There was an 118% spike in new referrals to AKT during the first lockdown, most of them for this reason. Problems at home could be a cause of homelessness for anyone, but it is far more likely for LGBTQ+ young people.

Homeless LGBTQ+ young people are more vulnerable and more likely to face violence and discrimination. They are also disproportionately affected by substance misuse issues and sexual exploitation.

AKT provides direct support, offering practical help to LGBTQ+ young people and helping them find somewhere safe to stay. In London, the charity’s Purple Door safe house provides the UK’s first emergency accommodation for LGBTQ+ people.

But it rightly campaigns to improve prevention – early action that will help a young person before they find themselves living on the streets or vulnerably housed.

Acting fast limits the damage that homelessness can do. It also reduces the very high costs that homelessness incurs on local authorities and other services.

Recently, AKT has lobbied the government to consider LGBTQ+ young people in official guidance and to do more to help prevent LGBTQ+ youth homelessness. This lobbying is paying off – the specific challenges that homeless LGBTQ+ young people face were raised in last month’s debate on homelessness in the House of Commons.

The charity is now embarking on the early stages of a campaign to secure mandatory monitoring of sexual orientation and gender identity within housing and homelessness services in law. This is to ensure we have a clearer picture of how many homeless people are LGBTQ+, to leverage the necessary funding and planning to support them.

LGBTQ+ young people don’t stop facing housing challenges in later life. Stonewall Housing estimates that around a third of the homeless population in urban areas are LGBTQ+.

Trans people are disproportionately affected – one in four trans people have experienced homelessness at some point.

LGBTQ+ people are also more likely to have housing challenges as they get older. The assumption that most service users are non-LGBTQ+ means that access to social care and other services is less tailored and exposes people to victimisation and harassment.

For LGBTQ+ people who are also refugees or asylum seekers, these challenges are further compounded.

Housing associations like Sovereign have a role to play. We take a psychologically informed approach. Our customers must feel safe and we know that they need time to rebuild control. We work closely with people to understand how we can use their assets and positives, building on their strengths.

This has included working with AKT to improve our own understanding of how we can remove barriers for LGBTQ+ people who need our services.

As well as the direct support we provide, Sovereign advocates policies to tackle homelessness. That includes building more homes, especially more homes for social rent, to take the pressure off the private rented sector and provide secure and safe housing for vulnerable people.
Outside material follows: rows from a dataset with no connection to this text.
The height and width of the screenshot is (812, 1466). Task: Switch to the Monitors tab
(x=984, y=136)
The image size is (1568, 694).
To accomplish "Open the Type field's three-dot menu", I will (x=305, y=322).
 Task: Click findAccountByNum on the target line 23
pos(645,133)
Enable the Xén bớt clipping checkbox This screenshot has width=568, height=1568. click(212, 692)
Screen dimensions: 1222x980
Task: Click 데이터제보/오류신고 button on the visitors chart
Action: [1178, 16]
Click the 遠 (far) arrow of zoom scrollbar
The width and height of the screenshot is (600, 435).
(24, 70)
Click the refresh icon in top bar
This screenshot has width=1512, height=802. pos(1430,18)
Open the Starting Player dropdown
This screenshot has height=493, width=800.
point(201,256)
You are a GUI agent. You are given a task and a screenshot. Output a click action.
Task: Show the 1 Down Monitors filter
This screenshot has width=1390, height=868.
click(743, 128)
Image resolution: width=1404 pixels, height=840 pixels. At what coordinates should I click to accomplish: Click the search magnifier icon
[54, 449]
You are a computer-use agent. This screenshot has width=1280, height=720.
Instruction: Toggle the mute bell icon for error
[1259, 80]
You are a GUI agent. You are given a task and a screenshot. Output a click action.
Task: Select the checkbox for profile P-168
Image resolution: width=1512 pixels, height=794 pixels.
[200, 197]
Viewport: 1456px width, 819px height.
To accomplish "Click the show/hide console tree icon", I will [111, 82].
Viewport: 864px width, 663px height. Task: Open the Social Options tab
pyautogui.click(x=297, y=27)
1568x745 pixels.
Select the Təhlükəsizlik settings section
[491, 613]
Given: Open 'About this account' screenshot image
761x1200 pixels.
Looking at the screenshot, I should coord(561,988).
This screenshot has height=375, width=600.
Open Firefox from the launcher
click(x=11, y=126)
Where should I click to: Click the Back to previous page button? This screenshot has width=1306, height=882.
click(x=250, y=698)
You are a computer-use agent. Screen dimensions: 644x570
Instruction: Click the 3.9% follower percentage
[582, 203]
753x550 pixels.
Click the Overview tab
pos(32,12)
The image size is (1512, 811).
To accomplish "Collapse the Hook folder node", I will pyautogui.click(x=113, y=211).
But even if the housing shortage could be addressed overnight, it would not remove the many and complex drivers of homelessness.

The government’s relative success in working with local authorities and others to house rough sleepers at the start of the first lockdown last March suggested that homelessness could be addressed if only there was the political will.

The simple truth that a safe home will vastly improve someone’s life chances doesn’t mean there is a simple answer.

The same applies to LGBTQ+ housing and homelessness. And while no individual’s housing needs can be reduced to their characteristics – gay, white, Londoner, middle-class, whatever – there are important and specific services for LGBTQ+ people, especially young people, which work.

Local and national policy needs to take account of those services and to measure the need.

One of the great achievements of LGBTQ+ campaigners over the past 50 years has been to defy prejudice and achieve equal rights under the law. But there is also a danger in calling time on a campaign once it becomes law.

Where you live is part of who you are and access to housing is one of the harshest social markers of our age.

As we strive to build on the progress we have made, access to safe, secure and stable housing for all LGBTQ+ people must be a measure of our success.